Prove your humanity

Twenty five million people live in the Ohio River watershed, across 15 states. A group of journalists from 7 regional news outlets — including The Allegheny Front — got together earlier this year and asked, “Have you ever heard anyone identify as a resident of the Ohio River watershed?” The question helped frame a new reporting series about the environment, economy and the culture of the Ohio River watershed, called Good River

The Allegheny Front’s Kara Holsopple talked with Halle Stockton, managing editor of PublicSource in Pittsburgh, who is leading the project. (The transcript has been edited for clarity.)

LISTEN to their conversation

Kara Holsopple: The series is called Good River. Where does the name come from? 

Halle Stockton: Good River is derived from the translation of Ohio as Ohi:yo, in the languages spoken by Iroquois [Haudenosaunee] and Seneca tribes.  It pays homage to the origins of the Ohio River, but also the waterways that feed into it. A Seneca leader told us that they actually don’t make much of a distinction between the waterways that flow into one another, such as the Allegheny River coming together along with the Monongahela to form the headwaters of the Ohio. So it’s actually pretty fascinating that it goes so far back in history, and that there’s a modest description of this river that has provided so much life and and growth for our region.

KH: Our colleague, Julie Grant, is looking at how Marietta, Ohio, is using tourism around the river and their historic downtown for economic development. Later, she’ll be reporting about potential plastic pollution from ethane crackers planned for the region. Tell me about some of the other stories in the series, and how environment, economy and culture overlap.

HS: Two of the first stories we published have to do with the history of pollution.

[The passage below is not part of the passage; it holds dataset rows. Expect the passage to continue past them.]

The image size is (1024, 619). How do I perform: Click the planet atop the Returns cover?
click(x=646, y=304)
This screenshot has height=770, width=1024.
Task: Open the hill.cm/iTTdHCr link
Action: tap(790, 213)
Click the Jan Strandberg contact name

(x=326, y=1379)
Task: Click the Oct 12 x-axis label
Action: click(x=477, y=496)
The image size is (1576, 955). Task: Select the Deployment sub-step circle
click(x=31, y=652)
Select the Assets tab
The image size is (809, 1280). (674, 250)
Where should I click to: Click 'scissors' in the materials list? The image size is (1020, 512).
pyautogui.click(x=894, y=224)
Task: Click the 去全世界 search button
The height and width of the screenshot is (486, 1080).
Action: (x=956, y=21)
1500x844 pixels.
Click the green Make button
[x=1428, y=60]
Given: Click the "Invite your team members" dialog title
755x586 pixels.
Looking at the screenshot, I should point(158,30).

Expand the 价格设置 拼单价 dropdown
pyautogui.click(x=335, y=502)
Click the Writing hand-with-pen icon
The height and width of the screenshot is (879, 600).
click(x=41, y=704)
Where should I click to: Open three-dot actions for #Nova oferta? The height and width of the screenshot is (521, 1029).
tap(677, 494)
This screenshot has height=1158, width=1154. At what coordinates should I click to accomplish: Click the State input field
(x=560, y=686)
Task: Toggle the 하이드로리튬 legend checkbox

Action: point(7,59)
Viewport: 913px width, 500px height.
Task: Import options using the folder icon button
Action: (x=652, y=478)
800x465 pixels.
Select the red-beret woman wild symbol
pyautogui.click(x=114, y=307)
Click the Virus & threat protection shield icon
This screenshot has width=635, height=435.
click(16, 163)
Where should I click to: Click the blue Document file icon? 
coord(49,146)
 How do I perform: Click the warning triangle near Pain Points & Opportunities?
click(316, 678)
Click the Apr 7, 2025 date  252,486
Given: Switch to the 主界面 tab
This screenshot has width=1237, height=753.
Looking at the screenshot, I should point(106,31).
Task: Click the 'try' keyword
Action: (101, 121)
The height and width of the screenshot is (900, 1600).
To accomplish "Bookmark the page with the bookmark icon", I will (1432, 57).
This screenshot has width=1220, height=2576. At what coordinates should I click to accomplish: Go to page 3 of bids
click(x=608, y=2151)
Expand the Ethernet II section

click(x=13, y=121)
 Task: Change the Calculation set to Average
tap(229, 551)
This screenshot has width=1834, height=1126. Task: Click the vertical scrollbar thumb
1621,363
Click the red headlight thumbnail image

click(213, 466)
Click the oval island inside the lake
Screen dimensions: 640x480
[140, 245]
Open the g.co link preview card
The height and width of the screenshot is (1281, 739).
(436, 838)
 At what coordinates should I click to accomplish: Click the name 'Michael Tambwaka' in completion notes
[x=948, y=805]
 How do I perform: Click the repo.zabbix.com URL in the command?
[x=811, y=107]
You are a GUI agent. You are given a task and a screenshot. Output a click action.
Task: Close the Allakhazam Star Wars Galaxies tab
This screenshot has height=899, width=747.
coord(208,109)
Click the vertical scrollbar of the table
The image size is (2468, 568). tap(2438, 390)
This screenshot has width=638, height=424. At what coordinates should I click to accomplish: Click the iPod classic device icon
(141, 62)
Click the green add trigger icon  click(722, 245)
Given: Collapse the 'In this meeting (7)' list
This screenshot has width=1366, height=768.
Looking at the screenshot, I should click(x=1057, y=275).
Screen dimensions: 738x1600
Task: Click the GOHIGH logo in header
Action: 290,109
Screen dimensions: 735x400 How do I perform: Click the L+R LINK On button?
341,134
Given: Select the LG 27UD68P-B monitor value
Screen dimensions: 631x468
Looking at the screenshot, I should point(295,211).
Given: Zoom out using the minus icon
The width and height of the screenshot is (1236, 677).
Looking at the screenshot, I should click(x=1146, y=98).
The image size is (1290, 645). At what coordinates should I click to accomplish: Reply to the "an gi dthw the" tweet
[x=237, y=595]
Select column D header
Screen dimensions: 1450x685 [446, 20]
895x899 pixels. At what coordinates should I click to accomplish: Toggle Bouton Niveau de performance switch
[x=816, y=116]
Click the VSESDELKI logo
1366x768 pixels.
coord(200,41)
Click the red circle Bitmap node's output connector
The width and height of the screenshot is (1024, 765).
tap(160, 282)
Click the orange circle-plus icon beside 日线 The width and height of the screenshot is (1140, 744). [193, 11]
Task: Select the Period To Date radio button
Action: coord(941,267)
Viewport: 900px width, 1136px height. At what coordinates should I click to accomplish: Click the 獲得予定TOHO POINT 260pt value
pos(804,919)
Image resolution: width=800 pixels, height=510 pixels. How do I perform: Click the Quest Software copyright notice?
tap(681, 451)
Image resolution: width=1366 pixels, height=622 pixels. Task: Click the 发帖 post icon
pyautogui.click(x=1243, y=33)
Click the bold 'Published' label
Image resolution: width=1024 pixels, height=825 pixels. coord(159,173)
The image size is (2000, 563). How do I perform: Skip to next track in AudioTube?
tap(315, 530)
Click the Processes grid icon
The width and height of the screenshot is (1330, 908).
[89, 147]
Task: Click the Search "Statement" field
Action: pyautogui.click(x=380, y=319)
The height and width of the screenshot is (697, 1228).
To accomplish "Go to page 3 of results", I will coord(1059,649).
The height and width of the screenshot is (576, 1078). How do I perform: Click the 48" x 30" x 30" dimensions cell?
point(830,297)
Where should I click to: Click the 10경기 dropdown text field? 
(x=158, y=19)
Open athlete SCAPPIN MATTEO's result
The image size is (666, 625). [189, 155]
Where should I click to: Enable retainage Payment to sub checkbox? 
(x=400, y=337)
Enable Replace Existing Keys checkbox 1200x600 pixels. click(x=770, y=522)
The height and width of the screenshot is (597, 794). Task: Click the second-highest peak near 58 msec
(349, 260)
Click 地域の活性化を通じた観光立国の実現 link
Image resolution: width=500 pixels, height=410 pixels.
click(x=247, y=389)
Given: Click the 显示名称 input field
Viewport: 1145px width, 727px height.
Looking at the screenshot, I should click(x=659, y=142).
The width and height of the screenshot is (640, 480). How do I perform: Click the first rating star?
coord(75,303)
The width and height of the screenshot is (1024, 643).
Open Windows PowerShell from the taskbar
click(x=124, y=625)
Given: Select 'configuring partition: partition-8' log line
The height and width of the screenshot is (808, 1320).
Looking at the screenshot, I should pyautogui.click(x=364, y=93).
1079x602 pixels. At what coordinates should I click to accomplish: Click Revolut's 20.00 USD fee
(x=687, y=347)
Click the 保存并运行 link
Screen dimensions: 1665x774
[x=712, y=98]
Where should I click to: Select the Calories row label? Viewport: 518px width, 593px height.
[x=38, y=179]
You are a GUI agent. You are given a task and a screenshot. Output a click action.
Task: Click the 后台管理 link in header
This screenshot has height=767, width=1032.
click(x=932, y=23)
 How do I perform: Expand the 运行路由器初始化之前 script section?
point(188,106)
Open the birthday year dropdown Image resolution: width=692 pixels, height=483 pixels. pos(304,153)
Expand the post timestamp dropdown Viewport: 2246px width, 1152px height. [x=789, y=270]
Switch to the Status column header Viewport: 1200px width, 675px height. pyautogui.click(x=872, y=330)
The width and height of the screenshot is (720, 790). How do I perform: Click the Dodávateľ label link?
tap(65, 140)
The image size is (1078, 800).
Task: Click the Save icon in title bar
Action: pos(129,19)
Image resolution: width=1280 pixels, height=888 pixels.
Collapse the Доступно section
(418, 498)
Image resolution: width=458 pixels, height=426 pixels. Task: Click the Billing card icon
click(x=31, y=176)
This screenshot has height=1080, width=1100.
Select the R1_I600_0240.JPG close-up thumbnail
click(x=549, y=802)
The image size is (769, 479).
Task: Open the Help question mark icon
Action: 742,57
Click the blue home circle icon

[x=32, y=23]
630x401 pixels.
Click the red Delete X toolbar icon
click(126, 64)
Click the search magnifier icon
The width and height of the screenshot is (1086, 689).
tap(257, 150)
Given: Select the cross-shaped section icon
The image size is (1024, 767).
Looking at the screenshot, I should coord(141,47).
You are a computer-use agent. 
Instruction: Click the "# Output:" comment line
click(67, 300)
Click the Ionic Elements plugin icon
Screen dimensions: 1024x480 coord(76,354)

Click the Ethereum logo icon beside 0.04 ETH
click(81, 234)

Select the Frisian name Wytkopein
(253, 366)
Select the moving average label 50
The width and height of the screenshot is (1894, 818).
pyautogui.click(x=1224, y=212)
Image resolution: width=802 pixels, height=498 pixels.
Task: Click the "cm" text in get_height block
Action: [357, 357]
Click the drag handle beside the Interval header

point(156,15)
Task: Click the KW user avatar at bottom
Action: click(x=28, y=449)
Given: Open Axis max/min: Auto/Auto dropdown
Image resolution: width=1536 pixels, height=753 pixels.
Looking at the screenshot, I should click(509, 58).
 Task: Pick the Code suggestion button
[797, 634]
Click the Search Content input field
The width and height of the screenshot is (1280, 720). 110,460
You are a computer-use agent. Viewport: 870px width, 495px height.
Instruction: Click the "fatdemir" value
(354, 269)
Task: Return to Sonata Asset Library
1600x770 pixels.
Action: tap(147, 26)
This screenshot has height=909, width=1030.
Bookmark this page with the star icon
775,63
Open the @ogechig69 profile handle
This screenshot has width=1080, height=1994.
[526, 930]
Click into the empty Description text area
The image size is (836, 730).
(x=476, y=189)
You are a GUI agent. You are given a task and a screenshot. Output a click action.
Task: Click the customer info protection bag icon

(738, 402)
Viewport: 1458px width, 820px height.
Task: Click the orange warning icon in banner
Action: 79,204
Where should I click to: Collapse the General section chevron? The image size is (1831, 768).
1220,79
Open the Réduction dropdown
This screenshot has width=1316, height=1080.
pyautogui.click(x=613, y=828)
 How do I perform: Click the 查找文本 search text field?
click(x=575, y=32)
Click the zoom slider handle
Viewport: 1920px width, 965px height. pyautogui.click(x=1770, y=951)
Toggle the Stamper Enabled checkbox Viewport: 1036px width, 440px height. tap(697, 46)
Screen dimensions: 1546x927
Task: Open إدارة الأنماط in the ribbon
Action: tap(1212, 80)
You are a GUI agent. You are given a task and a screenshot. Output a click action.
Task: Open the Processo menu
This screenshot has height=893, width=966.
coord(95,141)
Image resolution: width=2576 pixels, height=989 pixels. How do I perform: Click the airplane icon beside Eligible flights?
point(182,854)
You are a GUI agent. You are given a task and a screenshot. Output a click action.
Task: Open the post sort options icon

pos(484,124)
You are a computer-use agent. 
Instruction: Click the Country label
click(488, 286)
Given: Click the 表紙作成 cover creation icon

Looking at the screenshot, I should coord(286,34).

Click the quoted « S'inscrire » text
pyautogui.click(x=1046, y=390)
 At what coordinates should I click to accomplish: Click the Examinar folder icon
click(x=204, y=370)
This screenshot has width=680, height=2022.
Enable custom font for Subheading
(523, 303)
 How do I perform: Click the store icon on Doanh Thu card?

One of the stories focuses on the history of the Clean Water Act movement, which was in a way sparked by a fire on the Cuyahoga River. The Ohio River was incredibly affected by the movement for clean water. This desire now seems very natural to people. Now there’s an expectation of clean water, but that wasn’t the case back in the late 1960s and early ’70s. [In the story] we talk about how that river fire really led to this dramatic legislation that now is governing the regulated pollutants that can be dumped into the waterways. It also talks about some of the rules that the [Trump] administration has pulled back on, and what that might mean.

All this feeds into this overarching theme of the project — that we cannot ignore the majesty of this watershed, the beauty, the great scenic views, and what this river brings to communities like Marietta, but also the growing threats, not only from industry, but with climate change.

KH: In terms of climate change, you’re looking at flooding and what other kinds of issues?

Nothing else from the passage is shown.